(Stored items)
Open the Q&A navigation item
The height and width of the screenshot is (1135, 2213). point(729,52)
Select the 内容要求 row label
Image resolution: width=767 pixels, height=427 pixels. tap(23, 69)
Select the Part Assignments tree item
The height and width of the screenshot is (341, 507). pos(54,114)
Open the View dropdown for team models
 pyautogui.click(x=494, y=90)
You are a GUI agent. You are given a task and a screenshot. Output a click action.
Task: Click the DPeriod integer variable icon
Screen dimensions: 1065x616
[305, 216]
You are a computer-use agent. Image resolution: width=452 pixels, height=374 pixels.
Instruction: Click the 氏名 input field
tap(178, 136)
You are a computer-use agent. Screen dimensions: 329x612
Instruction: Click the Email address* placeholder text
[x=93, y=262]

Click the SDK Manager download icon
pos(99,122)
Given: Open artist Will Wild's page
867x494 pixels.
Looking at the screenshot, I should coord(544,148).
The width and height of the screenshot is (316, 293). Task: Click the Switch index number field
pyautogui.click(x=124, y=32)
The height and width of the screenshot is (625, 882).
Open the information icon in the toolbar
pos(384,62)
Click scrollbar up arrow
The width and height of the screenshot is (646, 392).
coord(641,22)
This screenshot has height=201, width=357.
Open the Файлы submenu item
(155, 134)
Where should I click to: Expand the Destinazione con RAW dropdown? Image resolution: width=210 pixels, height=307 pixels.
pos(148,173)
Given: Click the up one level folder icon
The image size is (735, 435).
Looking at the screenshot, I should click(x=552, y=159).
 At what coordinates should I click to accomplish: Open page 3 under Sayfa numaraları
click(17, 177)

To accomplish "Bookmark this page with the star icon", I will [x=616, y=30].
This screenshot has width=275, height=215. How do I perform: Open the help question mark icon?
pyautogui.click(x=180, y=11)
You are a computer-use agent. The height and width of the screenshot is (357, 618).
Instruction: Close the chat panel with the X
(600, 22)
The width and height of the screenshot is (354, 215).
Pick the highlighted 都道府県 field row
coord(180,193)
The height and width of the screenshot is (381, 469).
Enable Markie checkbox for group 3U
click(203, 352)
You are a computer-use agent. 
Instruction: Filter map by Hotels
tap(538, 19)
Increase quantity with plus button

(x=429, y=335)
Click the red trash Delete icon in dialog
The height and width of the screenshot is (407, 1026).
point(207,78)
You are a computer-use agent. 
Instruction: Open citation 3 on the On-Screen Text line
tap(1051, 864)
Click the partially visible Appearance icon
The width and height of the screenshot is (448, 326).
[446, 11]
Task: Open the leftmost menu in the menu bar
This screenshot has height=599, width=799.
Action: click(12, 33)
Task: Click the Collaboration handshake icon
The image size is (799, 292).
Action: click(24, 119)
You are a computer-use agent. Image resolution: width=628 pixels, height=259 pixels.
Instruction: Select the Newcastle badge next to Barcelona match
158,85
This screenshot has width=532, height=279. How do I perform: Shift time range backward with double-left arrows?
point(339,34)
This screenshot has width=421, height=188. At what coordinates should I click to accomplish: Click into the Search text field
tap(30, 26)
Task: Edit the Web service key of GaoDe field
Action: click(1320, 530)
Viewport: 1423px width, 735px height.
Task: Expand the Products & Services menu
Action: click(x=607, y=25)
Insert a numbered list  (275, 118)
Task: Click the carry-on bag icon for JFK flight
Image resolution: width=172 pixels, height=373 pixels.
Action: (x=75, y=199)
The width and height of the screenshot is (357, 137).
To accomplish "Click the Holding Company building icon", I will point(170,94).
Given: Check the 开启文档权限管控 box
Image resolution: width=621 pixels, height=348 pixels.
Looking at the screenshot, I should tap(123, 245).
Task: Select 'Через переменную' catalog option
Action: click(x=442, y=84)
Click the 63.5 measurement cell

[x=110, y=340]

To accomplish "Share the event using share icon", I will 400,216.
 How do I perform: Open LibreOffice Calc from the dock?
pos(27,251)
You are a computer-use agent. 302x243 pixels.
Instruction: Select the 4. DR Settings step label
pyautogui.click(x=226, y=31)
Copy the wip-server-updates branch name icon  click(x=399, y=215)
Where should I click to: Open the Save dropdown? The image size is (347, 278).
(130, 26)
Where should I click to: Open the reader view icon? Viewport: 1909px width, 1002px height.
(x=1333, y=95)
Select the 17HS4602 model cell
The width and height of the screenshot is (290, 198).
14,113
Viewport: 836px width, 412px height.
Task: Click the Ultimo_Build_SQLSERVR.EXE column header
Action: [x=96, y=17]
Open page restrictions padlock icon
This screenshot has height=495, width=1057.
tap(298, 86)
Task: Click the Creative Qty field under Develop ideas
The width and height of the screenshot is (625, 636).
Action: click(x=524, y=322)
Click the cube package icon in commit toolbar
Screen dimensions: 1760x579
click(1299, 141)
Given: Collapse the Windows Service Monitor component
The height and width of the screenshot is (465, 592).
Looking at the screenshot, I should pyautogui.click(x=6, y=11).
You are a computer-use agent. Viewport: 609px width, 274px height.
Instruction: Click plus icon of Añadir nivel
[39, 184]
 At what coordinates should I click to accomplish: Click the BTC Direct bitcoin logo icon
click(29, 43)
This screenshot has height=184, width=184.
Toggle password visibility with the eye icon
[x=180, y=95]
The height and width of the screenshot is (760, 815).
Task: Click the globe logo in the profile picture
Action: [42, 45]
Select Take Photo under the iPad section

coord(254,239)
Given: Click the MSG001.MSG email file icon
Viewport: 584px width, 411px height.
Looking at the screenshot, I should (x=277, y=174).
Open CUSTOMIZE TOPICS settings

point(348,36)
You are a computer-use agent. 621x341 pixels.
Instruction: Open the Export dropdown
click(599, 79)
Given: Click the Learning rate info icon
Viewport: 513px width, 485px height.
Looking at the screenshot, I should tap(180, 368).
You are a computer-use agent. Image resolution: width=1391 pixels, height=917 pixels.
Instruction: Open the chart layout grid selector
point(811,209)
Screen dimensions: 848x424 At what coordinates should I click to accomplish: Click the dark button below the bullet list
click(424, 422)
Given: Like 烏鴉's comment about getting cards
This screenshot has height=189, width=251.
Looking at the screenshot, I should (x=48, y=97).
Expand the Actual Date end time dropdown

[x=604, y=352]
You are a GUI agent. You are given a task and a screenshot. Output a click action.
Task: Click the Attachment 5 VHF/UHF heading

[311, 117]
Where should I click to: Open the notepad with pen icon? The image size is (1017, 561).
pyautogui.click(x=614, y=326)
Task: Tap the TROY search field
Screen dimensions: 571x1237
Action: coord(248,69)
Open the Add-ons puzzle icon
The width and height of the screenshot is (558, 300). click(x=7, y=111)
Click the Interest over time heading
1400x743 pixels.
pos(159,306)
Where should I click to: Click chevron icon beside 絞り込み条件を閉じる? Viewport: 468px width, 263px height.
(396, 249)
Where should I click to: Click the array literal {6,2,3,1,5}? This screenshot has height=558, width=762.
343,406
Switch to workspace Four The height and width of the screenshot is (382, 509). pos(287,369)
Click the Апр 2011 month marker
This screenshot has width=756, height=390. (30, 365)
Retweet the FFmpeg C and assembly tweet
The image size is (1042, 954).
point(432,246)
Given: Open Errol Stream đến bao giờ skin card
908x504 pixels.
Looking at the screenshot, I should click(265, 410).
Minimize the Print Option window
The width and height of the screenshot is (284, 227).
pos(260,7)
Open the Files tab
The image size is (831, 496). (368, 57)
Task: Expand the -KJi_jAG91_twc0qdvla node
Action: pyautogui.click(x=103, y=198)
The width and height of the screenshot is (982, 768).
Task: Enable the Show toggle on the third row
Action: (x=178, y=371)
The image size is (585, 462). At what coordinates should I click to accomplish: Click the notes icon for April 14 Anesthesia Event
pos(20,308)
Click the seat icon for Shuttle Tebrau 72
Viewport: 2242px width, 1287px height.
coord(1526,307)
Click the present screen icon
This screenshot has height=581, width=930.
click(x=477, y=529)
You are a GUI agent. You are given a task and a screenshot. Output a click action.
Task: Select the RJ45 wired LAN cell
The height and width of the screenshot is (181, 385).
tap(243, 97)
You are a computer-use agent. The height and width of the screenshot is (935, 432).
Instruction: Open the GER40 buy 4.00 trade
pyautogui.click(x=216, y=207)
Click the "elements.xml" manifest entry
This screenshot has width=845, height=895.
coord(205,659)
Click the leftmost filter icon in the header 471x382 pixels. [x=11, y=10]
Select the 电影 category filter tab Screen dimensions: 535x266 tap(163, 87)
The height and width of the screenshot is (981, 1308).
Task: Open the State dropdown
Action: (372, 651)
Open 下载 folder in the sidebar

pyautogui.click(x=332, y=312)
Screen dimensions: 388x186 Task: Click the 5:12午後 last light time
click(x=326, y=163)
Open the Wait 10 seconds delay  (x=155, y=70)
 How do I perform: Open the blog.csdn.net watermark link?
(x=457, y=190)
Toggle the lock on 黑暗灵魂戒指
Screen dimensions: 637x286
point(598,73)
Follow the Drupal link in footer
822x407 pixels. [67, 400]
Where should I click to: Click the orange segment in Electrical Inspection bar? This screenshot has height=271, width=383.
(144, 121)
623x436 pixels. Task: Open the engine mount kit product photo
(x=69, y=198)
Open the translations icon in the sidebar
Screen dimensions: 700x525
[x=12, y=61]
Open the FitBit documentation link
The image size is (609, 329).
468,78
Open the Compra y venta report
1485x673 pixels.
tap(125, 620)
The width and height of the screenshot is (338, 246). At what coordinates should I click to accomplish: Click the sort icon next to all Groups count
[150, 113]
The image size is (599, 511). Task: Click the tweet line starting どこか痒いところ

**Activity:** Could you set down, exactly as written, the lines above between the one holding "Select the 内容要求 row label" and the one holding "This screenshot has height=201, width=357.", inclusive, and nothing more?

**Answer for this exercise:**
Select the 内容要求 row label
Image resolution: width=767 pixels, height=427 pixels. tap(23, 69)
Select the Part Assignments tree item
The height and width of the screenshot is (341, 507). pos(54,114)
Open the View dropdown for team models
 pyautogui.click(x=494, y=90)
You are a GUI agent. You are given a task and a screenshot. Output a click action.
Task: Click the DPeriod integer variable icon
Screen dimensions: 1065x616
[305, 216]
You are a computer-use agent. Image resolution: width=452 pixels, height=374 pixels.
Instruction: Click the 氏名 input field
tap(178, 136)
You are a computer-use agent. Screen dimensions: 329x612
Instruction: Click the Email address* placeholder text
[x=93, y=262]

Click the SDK Manager download icon
pos(99,122)
Given: Open artist Will Wild's page
867x494 pixels.
Looking at the screenshot, I should coord(544,148).
The width and height of the screenshot is (316, 293). Task: Click the Switch index number field
pyautogui.click(x=124, y=32)
The height and width of the screenshot is (625, 882).
Open the information icon in the toolbar
pos(384,62)
Click scrollbar up arrow
The width and height of the screenshot is (646, 392).
coord(641,22)
This screenshot has height=201, width=357.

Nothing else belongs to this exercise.